2018/19 shirt design revealed... well that was certainly worth waiting for.
Its crap... no stripes on the back and a collar like a shirt my great grandfather wore in bed. Let’s also hope that awful "black kit" is hardly seen. Who designs these things, I should think his or hers guide dog has better taste
Rob Edwards (Luton)
Watching England’s exploits in Russia has brought back memories of our greatest post-war player, Charlie Hurley.
Harry Maguire is the nearest you will ever see to the way Charlie performed, dribbling out of defence and heading ability at corners. Unlike Maguire who will improve, Charlie was the finished article, pity there wasn’t a Shack clone in England’s team.
The two Jordans, Henderson and Pickford have done England proud so far and, in their way, having started out at Sunderland, done the club proud, too. I’m thrilled to bits for them and for Sunderland and England. Two ex-Sunderland lads, regulars now, isn’t a bad proportion and I hope the youngsters at the academy are inspired by them.
Perhaps the only sour thing about this tournament so far as been the often bizarre and very obvious cheating mainly by South American teams. Maradona’s “hand of God” all those years ago is not forgotten, and his recent hypocritical observation that England (and of course Sunderland, these days) had robbed Colombia. He really takes the biscuit, does that lad. But, the great thing is that England didn’t lose their cool when some Columbian or other, they were so anonymous I really can’t remember any of their names, threw themselves to the ground, writhing as though at point of death, only to get up and trot off when the ploy hadn’t worked. England took no notice and just let to happen. I suppose we could look at Colombia's juvenile attempts to play the ref. as a kind of back-handed compliment, or cack-handed might be better. They certainly weren’t going to out football us.
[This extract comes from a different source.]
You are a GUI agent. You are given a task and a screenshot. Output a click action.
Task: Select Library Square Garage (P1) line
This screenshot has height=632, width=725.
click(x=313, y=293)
I didn’t play much football after leaving school, but went on to Rugby Union for 20 years. I recognised many of Colombia’s tactics as being quite legal in rugby. I’ll tell you what, though: if any rugby players had tried to feign injury like these South Americans, we’d have given them something to complain about: something along the lines of a good kicking which really brought such players back to their feet. Most refs were ex-players and very understanding of that sort of thing! I’m afraid refs in this tournament have been far too tolerant of foul play. A few red cards early on would have concentrated quite a few minds.
All the best
Dave from Sheffield
The World Cup has been a feast of entertaining football, thrilling games, shocks and surprises, so far it's had the lot, I do however write before the Sweden v England game. The players that have played for Sunderland over the years have also done very well, some have had questions asked, like, why did he not do that for the lads?
What we have to accept is that tournament football has a totally different feel to it than the daily grind of a league campaign and it shows. The two Jordans have left every Sunderland fan with a sense of pride, well done to both of them. They like Maguire, Walker, Trippier, Deplh, Stones and some others have shown that you can make it to the top with hard work and ambition without the start afforded for beginning a career at one of the so called big six.
The only spoiler is the antics of the cynical cheating South American's and we all know who they were, thankfully they're all on the plane home now. My wife had a serious operation on Monday the same day as Neymar rolled around in "agony" after his bootlace snapped, it showed the sharp contrast between real life and fantasy, she was back on her feet five hours after the surgery, his antics disgusted me and many followers of the game, it's high time the gutless nomarks that run FIFA did something about cheats like him. He'll need an Air Ambulance if he ever gets a sprained ankle. Good luck to the boys later today, come on England and come the Lads for next season.